Physicist Alejandro Jenkins in 2013 suggested chaos theory, an esoteric branch of mathematics whose association with asteroid dynamics was not appreciated by real-world mathematicians until the work of Henri Poincaré in 1890.[14][15][16]
In "His Last Vow", the final episode of series 3 of the BBC television series Sherlock, Sherlock's mother, M.L. Holmes, is shown to have written a lengthy textbook with the title The Dynamics of Combustion, a reference to this book.
In "Henny Penny the Sky Is Falling", the 100th episode of the CBS television series Elementary, the plot evolves around a fictional paper with the title Miscalculating Near-Earth Asteroids and the Threat to Human Existence.
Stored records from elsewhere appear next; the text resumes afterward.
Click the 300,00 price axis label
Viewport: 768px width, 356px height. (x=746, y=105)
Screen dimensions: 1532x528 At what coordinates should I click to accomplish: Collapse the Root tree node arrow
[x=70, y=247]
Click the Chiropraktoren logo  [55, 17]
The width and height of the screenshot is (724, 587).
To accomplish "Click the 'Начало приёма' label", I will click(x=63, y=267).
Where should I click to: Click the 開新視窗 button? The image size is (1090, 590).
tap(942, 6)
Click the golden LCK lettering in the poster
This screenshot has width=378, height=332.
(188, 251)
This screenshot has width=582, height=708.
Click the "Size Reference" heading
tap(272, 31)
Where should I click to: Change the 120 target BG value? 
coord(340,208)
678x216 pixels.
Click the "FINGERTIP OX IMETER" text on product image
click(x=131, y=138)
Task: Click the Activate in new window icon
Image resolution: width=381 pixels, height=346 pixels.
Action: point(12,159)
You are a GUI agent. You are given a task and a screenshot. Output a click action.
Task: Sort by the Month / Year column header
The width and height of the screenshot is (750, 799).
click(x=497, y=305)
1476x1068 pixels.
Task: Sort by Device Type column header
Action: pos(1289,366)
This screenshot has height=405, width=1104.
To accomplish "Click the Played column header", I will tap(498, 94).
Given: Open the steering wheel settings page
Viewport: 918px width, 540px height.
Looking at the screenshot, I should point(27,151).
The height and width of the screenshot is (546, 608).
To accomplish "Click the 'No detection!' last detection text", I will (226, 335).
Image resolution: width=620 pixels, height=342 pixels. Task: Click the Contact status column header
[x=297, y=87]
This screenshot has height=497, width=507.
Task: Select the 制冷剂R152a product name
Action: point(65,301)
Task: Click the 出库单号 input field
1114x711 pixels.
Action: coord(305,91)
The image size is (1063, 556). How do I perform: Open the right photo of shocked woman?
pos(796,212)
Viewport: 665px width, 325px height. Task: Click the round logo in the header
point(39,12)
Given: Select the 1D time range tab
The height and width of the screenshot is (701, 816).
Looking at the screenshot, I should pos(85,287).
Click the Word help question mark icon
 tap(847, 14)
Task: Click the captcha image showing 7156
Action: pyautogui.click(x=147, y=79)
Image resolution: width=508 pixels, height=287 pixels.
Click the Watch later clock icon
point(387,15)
The pastiche novel Professor Moriarty: The Hound of the D'Urbervilles by film critic and horror novelist Kim Newman includes a chapter parodying both "The Adventure of the Red-Headed League" and H. G. Wells's novel The War of the Worlds, in which an arrogant former student of Moriarty's named Nevil Airey-Stent publicly rubbishes The Dynamics of an Asteroid to prove that it is indeed susceptible to criticism, prompting an enraged Moriarty to orchestrate an elaborate plan to drive Stent insane by convincing him that he has been contacted by visitors from the planet Mars.
In the 2017 mobile game Fate/Grand Order, Moriarty's Noble Phantasm is called The Dynamics of an Asteroid. During the Shinjuku Pseudo-Singularity, his goal is to destroy the Earth following the theory developed in this book using the asteroid 101955 Bennu as the "bullet," and the abilities of the Phantom Spirit of der Freischütz to guarantee it will destroy the Earth.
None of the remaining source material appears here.